Вторая часть книги — “Рассказы” — во многом проще “Снов”. Тексты становятся длиннее, у них часто есть понятный сюжет, и удовольствие от разгадывания тайны, сопровождающее читателя и в “Снах”, становится более отчетливым благодаря появлению интриги. Какой вопрос не дает покоя стареющей императрице Мексики? На какую прихоть втайне от всех потратил доставшееся ему богатство молодой барон? Найдется ли когда-нибудь коллекция африканских масок чудака О’Брайена? Нои во второй половине книги рассказывание истории — средство, а не цель. 

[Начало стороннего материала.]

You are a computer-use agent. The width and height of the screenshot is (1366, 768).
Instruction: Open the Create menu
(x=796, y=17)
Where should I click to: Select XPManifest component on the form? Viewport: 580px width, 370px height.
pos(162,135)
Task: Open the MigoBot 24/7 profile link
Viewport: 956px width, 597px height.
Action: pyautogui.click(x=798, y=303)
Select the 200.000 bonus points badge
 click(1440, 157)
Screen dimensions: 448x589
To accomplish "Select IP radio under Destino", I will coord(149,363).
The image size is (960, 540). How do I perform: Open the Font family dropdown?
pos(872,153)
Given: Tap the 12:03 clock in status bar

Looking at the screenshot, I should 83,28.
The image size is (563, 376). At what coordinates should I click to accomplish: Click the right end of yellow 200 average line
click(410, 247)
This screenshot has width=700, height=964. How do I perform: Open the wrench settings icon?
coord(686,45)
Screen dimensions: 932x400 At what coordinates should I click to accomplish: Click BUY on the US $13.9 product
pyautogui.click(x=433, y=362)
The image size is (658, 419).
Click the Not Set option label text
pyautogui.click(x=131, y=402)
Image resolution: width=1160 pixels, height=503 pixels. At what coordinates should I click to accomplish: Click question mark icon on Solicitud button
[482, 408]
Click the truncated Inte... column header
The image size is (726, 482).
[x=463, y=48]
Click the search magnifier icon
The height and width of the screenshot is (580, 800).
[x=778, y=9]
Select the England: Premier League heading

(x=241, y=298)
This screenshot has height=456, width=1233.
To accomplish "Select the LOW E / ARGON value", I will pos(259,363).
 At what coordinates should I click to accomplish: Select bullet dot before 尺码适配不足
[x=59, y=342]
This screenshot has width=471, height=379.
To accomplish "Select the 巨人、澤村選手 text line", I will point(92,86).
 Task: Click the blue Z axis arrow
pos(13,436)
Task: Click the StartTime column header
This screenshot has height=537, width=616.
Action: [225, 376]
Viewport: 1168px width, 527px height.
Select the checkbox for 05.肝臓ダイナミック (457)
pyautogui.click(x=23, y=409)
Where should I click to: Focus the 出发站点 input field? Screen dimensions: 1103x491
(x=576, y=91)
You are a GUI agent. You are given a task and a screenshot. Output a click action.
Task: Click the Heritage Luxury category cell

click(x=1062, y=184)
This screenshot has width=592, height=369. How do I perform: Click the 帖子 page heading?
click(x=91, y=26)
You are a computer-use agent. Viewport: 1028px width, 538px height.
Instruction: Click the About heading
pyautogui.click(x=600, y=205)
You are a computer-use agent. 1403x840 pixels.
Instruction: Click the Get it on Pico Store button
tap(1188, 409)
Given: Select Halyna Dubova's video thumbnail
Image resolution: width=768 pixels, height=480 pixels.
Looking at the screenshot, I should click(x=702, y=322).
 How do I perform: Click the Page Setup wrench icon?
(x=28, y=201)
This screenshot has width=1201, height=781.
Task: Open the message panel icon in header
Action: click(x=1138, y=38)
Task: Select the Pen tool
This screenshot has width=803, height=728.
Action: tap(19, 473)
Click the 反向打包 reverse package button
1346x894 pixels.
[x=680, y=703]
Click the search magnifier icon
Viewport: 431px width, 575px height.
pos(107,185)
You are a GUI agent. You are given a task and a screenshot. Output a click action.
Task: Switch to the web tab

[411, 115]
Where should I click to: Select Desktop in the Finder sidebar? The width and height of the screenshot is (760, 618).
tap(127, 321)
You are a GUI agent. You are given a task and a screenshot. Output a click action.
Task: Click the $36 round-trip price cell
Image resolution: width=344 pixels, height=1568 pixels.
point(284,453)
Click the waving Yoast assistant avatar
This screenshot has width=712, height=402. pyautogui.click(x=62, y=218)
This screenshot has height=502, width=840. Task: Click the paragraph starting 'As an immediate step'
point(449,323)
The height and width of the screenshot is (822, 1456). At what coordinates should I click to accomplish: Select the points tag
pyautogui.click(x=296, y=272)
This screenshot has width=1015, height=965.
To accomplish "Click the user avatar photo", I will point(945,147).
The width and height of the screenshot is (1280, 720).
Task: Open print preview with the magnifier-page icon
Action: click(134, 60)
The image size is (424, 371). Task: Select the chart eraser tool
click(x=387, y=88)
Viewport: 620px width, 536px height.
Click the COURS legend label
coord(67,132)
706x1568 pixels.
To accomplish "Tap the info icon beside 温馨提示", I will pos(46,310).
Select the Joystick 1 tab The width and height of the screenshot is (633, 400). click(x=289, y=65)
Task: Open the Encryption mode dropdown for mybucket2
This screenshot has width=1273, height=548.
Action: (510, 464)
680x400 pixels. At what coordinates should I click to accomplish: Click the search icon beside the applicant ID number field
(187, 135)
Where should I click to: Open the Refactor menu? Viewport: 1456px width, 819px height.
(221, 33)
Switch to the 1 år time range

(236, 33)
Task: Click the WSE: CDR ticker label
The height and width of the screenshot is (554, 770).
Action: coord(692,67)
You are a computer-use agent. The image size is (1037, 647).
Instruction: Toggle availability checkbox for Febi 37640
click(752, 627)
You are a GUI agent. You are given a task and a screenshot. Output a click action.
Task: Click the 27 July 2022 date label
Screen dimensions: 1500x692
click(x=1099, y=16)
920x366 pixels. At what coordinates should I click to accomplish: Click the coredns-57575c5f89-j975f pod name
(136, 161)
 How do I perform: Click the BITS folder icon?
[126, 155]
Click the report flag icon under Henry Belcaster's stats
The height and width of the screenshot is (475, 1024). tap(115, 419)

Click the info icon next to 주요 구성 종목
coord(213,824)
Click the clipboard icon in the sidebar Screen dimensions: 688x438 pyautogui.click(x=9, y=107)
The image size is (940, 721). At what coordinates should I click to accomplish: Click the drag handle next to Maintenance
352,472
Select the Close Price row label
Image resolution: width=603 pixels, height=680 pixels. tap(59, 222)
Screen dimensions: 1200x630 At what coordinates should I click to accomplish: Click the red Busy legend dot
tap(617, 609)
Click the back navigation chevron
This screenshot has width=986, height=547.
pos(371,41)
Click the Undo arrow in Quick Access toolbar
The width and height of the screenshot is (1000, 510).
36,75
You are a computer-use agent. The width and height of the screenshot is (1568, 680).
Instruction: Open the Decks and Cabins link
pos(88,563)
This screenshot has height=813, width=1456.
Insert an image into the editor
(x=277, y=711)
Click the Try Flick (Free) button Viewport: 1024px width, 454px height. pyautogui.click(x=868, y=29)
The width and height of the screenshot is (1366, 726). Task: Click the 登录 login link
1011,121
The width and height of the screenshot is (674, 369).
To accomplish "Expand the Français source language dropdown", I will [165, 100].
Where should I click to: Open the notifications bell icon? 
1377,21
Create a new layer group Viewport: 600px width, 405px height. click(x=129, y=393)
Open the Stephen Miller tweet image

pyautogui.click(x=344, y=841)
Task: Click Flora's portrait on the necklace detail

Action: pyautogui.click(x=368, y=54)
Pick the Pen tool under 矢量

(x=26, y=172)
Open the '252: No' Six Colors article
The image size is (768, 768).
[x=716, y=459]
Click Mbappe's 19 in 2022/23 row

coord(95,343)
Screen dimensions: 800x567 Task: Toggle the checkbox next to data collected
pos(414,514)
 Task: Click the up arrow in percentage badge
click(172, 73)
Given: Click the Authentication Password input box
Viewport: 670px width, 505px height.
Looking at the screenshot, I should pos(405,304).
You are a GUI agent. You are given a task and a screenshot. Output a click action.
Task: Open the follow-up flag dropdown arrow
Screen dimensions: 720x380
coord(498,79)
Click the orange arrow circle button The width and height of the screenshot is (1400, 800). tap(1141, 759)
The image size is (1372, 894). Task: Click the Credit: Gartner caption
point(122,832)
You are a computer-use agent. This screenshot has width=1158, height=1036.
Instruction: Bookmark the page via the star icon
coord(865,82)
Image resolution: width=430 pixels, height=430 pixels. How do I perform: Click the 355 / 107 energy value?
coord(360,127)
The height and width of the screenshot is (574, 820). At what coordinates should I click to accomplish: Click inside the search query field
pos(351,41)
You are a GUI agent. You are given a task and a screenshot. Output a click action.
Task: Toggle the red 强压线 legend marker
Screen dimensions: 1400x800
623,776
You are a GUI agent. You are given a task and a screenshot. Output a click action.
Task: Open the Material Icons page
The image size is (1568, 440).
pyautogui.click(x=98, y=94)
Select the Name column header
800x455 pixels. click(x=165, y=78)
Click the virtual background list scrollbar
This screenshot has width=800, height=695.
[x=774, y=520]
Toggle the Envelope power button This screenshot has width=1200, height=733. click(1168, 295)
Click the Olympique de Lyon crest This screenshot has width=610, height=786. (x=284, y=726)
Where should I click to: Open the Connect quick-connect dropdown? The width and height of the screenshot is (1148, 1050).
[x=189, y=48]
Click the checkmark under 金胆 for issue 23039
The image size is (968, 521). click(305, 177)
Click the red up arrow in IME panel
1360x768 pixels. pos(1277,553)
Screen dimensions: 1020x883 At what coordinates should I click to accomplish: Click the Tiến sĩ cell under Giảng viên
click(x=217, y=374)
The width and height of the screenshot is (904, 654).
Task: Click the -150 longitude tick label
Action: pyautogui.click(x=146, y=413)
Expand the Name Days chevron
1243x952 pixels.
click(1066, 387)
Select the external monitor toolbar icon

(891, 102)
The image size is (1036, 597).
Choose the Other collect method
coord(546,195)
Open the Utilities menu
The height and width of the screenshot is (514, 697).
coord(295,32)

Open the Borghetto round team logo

“Сейчас вам предстоит странное знакомство — вы увидите господина, который ничем на вас не похож. Это ваше второе ‘я’”, — слышит герой одного из рассказов, и эта фраза вскрывает логику объединения казалось бы разрозненных “снов” и “рассказов” в один сборник. Магистральной темой и тех, и других является как раз знакомство с этим вторым “я”, погружение в тайное, проникновение в скрытую часть биографии и личности — как собственной, так и чужой. Существенную часть этой секретной жизни составляют страхи, желания, более или менее отчетливые эротические фантазии, мечты и чувство стыда.

Кроме того, размышление о природе снов и тайнах личности в исполнении теоретика культуры неизбежно сопровождается размышлением о природе искусства, красоты и гармонии. “Речь шла о том, чтобы превратить стихотворение в шейный платок”, — неожиданно заявляет герой Беньямина (или все-таки сам Беньямин?) в том самом “счастливом” сне, который, по словам автора, вращался вокруг темы “чтение”. Сны наполняются “выразительными и красивыми архитектурными формами”, образами с полотен живописцев, всевозможными коллекциями и собраниями предметов искусства, то и дело всплывают строчки стихов, смысл снов воплощается в тайнописи — не поддающихся расшифровке именах и кратких афоризмах, ключ к которым так не хочется терять при свете дня.

Попытка записать сновидение по своей природе близка к стихотворчеству, к попытке решить проблему “невыразимости”, прибегнув к особому типу языкового мышления, доверившись откровению, как единственному способу преодолеть расстояние между словом и глубинным ощущением. Неслучайно переводчиком этого текста стала именно Анна Глазова.